ApacheBench: Proper Usage


When you are benchmarking a web server, you may fall into the trap of benchmarking against a small file (maybe the debian default “It’s working!” index.html file). I decided to write about this pitfall, so that my friends & readers will get a more realistic benchmark.

I’ve found the following general guidelines are a good idea to follow when running a benchmark on a web server:

  1. You should benchmark with gzip enabled, since that will more realistically simulate what’s going on between most browsers and your web server.
  2. You should benchmark from another machine (preferably remote).
  3. You should benchmark against a real page on your site, not a very small test file (for example benching with robots.txt is a bad idea).

With Apache Bench (“ab”), you would do this by adding the following switch: -H “Accept-Encoding: gzip,deflate”

An example “ab” command would look like this:

ab -k -n 1000 -c 100 -H "Accept-Encoding: gzip,deflate" "http://test.com/page/"

This command will simulate 100 concurrent users, each one performing 10 requests for a total of 1000 requests. The -k switch will instruct Apache Bench to use KeepAlive.

If your sample web page weighs 250k uncompressed (just for the HTML body), that’s a lot of data to transfer between your web server and the machine from which you are performing the benchmark tests. The problem is that the network interface (or other transfer medium), will probably choke well before you achieve the maximum requests per second, and you may find yourself confused and spending time trying to tweak nginx or varnish, where in fact you are just hitting the limit of your network card or maybe even an enforced maximum speed policy by your hosting company (some might limit your network card at the Switch level, and some others will use Rate Limiting at the Firewall level).

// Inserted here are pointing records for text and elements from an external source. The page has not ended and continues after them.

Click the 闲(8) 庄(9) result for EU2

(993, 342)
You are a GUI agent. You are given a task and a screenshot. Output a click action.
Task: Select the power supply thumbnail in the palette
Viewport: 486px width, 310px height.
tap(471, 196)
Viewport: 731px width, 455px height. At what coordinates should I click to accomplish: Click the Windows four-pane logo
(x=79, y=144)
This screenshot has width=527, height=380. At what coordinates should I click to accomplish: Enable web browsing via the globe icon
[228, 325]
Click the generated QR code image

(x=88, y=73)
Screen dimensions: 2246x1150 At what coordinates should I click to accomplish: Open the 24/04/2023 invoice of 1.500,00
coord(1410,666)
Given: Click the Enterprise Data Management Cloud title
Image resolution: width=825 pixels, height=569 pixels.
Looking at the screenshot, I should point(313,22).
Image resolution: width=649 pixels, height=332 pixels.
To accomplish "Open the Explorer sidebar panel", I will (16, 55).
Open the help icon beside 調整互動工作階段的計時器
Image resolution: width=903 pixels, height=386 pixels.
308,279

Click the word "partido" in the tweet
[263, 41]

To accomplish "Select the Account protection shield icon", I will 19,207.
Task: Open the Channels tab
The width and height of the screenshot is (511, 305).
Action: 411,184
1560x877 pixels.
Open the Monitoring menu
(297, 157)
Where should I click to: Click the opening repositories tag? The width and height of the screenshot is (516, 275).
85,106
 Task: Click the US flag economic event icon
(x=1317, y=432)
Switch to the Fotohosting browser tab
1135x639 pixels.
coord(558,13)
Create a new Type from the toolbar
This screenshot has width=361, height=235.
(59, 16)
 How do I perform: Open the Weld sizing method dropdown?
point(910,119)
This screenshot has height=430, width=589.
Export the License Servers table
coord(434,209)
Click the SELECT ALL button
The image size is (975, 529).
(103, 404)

But in the real world, it would probably be compressed anyway (especially if your config enables gzip, which in most cases it does by default). Such a page might be compressed to 10% of its original size (in this case to 25k). This will give you a much nicer and more realistic “Requests Per Second” number.

A proper, realistic benchmark should test a page that goes all the way through to the database and performs one or more queries. This allows you to make sure that you have proper caching enabled at the various levels of your web applications.

An important note about KeepAlive

With Apache: If you are experiencing very high traffic (many concurrent users), it may be a good idea to keep this value rather small. Say between 3 and 5 seconds in most reasonable cases. You do this so the Web Server can free worker threads for new connections, rather than keeping them alive with a user who may have already finished loading the page. If not enough threads are free for new connections, new users will have to wait for a while until such threads are free. If new users are coming at a pace faster than the pace in which threads are freed up, they will all be blocked and never reach your page. On the other hand, you may not want to turn KeepAlive off entirely, especially if you have a lot of images, css files, javascript files, all imported from your pages, because that would mean that for each such resource, your web server will have to spawn another worker thread, and that might cause a load spike if you experience a lot of traffic. So it’s a fine balance: You want it enabled, but you don’t want it to be too long, especially in the age of broadband, where a properly compressed page could finish transferring to the user in less than 3 seconds.

With Nginx: Threads in nginx work differently, so I personally feel that keepalive can be kept at 60 seconds with nginx, without cost to memory/thread pools.